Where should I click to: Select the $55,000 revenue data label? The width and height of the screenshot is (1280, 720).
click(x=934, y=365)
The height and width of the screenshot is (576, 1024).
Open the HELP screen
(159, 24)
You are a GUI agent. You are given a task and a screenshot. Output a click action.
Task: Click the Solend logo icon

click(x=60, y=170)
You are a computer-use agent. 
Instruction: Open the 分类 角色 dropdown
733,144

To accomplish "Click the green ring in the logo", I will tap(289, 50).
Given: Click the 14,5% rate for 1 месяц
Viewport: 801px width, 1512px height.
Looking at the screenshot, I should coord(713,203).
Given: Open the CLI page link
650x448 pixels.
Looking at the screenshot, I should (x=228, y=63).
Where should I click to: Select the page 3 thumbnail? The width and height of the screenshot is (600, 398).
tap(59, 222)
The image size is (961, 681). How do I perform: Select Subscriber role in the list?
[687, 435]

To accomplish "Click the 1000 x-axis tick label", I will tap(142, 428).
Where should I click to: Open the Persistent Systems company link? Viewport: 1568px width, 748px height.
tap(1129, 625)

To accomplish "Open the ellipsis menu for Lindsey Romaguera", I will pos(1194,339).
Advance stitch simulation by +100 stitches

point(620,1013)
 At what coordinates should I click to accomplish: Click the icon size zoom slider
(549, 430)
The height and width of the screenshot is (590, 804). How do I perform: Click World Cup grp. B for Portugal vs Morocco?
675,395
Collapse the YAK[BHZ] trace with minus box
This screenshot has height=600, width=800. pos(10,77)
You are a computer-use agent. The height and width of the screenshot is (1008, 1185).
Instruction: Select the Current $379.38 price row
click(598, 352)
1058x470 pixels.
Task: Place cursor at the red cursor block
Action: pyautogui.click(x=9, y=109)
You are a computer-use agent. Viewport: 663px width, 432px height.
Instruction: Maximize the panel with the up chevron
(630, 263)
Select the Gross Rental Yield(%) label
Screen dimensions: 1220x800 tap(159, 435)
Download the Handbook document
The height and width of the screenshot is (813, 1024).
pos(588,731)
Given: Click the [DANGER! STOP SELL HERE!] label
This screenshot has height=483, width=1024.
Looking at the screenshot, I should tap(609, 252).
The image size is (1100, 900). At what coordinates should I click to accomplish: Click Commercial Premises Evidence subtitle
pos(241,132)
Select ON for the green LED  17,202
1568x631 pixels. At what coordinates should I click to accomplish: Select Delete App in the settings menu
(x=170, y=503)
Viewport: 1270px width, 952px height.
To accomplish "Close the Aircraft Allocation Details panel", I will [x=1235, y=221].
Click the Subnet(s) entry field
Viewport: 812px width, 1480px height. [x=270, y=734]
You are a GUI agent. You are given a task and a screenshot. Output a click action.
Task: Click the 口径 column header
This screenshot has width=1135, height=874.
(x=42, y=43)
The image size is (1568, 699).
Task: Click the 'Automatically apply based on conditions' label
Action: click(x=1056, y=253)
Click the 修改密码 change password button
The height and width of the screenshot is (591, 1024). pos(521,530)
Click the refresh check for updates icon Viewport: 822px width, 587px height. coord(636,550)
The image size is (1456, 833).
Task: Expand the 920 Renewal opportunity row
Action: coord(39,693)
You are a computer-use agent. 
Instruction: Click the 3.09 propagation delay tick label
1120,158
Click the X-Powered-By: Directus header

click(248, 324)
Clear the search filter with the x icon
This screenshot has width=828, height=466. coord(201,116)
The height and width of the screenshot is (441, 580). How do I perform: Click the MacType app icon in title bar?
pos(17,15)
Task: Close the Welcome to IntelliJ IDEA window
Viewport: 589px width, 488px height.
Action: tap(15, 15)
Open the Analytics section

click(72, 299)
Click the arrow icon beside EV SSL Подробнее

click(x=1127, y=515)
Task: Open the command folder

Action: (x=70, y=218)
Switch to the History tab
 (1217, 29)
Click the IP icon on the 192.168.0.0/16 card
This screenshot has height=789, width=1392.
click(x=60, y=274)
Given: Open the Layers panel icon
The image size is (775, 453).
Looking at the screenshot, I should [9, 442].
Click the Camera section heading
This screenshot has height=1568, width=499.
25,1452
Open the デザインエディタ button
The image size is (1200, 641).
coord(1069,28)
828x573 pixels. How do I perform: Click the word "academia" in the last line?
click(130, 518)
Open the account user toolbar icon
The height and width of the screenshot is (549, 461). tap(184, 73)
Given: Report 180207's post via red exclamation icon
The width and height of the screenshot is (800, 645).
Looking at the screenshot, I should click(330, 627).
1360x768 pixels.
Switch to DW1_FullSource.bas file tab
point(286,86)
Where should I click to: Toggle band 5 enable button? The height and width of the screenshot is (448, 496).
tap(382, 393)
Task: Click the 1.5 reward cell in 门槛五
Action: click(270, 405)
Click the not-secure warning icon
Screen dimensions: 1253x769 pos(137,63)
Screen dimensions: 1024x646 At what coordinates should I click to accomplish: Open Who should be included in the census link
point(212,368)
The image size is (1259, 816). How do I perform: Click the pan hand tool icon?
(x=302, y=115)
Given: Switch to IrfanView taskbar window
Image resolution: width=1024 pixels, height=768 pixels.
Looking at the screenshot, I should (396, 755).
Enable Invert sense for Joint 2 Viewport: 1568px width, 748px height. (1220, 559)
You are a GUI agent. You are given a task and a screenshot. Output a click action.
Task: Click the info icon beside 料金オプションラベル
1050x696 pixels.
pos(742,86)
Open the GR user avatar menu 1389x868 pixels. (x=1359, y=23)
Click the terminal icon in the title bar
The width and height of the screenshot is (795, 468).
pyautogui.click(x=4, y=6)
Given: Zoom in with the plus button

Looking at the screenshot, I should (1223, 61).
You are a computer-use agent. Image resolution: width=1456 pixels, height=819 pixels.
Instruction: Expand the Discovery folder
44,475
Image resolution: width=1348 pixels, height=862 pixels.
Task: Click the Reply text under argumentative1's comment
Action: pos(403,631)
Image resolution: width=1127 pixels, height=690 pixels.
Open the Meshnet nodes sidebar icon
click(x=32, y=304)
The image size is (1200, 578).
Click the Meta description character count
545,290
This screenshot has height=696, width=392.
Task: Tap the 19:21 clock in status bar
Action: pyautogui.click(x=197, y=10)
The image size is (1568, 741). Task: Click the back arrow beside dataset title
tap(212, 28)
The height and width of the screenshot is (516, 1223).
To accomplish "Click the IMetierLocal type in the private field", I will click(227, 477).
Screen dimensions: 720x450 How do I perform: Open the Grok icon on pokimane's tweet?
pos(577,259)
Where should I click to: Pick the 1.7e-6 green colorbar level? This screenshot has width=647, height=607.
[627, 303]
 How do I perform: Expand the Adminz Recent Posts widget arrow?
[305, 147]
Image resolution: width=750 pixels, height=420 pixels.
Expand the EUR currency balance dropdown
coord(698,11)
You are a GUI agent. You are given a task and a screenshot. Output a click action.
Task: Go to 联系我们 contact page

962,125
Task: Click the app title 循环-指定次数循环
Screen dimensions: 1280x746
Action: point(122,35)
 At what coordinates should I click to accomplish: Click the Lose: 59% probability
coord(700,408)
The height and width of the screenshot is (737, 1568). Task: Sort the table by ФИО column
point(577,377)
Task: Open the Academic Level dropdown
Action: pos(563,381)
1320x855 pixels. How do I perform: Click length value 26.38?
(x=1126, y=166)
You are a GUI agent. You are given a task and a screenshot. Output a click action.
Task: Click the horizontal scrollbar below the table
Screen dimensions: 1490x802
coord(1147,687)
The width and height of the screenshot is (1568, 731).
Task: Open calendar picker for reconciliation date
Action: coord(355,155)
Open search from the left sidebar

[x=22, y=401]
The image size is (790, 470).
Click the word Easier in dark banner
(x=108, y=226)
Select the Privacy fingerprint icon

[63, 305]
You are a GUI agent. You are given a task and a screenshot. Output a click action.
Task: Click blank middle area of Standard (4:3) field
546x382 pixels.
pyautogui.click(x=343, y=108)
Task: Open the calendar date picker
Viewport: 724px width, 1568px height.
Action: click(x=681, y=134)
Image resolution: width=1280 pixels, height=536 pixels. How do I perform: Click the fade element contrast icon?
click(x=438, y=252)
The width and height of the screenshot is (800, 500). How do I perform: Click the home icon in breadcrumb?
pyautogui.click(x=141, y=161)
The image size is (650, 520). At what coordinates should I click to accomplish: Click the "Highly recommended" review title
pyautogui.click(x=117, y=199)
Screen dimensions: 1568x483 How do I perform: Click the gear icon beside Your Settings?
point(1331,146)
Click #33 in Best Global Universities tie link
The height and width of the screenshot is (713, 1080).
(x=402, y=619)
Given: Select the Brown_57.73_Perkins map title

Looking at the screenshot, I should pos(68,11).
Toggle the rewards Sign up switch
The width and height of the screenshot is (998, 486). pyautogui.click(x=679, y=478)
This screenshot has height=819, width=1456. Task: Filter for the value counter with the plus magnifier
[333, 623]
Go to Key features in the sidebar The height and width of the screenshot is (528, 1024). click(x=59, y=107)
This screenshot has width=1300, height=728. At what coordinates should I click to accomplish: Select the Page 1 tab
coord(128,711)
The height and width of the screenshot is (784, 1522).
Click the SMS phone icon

▬▬▬▬▬▬▬▬▬▬

▶ _Exercise brief_:
From the records above, return each line that includes "window".

▶ _Output below_:
Task: Close the Welcome to IntelliJ IDEA window
Given: Switch to IrfanView taskbar window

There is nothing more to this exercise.